Georgia Southern University Professor Willie Burden Inducted into N.C. Sports Hall of Fame

Willie BurdenWillie Burden, an associate professor of sport management in Georgia Southern University’s College of Health and Human Sciences, was recently inducted into the North Carolina Sports Hall of Fame.

Burden was honored at a banquet in Raleigh along with fellow 2009 inductees Sylvia Hatchell, Jerry Moore, Dave Odom, John Swofford and Roger Watson.

‘I’m still riding the cloud from being up there and going through the ceremony,” Burden said. ‘I know it’s a great honor, and as the years go by I’ll appreciate it more and more.”

Burden was already highly decorated as an athlete, including induction into the Canadian Football Hall of Fame in 2001. He was the CFL’s Most Outstanding Player in 1975 when he rushed for a league-record 1,896 yards, and his No. 10 jersey was retired by the Calgary Stampeders after he finished his eight-year career with 6,234 yards.

After starring as a running back at Enloe High School in Raleigh, Burden stayed close to home and signed with North Carolina State. Burden ran for 2,529 yards from 1971-73, good for seventh on the N.C. State career list, including 1,014 in 1973 when he was named the Atlantic Coast Conference Player of the Year.

‘Since I was honored in my hometown, it was a homecoming,” Burden said. ‘So many high school and college classmates were there, it was a class reunion. So many family members were there, it was a family reunion. It was all those things together in one package.”

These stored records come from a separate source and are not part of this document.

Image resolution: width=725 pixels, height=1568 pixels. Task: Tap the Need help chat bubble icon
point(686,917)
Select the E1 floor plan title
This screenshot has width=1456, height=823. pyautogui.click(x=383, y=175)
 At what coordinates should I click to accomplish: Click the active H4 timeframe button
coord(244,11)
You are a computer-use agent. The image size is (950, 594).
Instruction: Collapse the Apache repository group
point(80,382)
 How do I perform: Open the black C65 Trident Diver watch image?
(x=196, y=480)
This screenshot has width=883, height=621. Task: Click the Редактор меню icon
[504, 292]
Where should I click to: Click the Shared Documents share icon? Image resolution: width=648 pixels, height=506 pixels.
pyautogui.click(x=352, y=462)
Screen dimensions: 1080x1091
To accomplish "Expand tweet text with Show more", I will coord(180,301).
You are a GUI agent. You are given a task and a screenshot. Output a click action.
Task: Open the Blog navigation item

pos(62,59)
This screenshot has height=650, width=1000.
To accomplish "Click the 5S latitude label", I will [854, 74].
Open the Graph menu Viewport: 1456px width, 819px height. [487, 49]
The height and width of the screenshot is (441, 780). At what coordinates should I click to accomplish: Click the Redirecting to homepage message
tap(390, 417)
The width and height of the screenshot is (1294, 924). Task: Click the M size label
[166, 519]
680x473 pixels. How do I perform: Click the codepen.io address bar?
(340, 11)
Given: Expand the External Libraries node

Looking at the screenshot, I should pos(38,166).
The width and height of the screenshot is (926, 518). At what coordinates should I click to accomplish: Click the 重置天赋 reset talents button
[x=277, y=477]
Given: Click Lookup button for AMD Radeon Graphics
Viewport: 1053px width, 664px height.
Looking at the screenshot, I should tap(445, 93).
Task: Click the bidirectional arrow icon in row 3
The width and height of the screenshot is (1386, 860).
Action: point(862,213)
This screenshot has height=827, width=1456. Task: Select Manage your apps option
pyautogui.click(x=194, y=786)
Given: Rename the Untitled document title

The induction ceremony attendees included Georgia Southern health and kinesiology professor Drew Zwald, who has known Burden since 1981 when they were in graduate school and coached football together at Ohio University. The two were reunited when Burden joined the Georgia Southern faculty in 1998, and they have often collaborated on research and presentations in the College of Health and Human Sciences.

‘One thing about Willie is, you would never know about any of those accomplishments. He never talks about them,” Zwald said. ‘He has earned a lot of accolades, but the most important thing about Willie is he’s a great person.”

Prior to coming to Georgia Southern, Burden was athletic director at North Carolina A&T. He also was assistant athletic director at Tennessee Tech while he worked on his doctorate in education, which was conferred in 1990.

‘Anything Willie has been involved in, he has excelled,” Zwald said. ‘He always has a smile on his face. He’s always positive.”